■ **Source data**:
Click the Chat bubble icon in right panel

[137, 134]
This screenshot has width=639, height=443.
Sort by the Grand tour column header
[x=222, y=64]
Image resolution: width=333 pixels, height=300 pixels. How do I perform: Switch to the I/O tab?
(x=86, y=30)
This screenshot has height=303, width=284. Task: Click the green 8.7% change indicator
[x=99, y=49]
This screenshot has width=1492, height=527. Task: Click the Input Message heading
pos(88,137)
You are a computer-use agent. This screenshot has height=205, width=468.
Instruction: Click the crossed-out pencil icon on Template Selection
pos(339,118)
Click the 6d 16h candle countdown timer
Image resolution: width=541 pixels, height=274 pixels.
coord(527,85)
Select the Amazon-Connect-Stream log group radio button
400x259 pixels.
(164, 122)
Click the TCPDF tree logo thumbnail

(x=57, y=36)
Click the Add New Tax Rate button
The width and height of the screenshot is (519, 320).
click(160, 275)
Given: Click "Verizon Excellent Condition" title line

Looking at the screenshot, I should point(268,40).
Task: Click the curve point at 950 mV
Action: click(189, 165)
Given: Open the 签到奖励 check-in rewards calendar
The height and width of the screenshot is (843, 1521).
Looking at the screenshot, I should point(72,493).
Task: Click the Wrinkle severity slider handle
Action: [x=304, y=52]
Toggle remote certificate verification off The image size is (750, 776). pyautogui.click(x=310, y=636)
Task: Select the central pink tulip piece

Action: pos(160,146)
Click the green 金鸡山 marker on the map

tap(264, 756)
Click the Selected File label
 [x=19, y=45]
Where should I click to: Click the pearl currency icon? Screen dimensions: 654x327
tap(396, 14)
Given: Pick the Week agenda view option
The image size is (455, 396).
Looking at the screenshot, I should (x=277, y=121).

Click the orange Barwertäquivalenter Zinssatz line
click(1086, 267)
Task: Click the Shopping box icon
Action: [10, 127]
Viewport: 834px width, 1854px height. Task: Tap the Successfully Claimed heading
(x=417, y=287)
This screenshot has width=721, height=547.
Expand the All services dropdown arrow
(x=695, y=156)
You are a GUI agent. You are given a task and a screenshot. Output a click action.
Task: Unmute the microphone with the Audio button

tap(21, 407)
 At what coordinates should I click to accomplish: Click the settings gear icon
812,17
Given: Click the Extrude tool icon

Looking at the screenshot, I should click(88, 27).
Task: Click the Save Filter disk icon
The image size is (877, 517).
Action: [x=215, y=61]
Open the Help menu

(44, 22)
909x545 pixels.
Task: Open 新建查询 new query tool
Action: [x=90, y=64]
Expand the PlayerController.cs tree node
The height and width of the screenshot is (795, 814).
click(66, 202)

■ **TASK STATEMENT**:
Lines with the word "agent" in them should be copied from the preceding records.

■ **EXPECTED ANSWER**:
You are a computer-use agent. This screenshot has height=205, width=468.
You are a GUI agent. You are given a task and a screenshot. Output a click action.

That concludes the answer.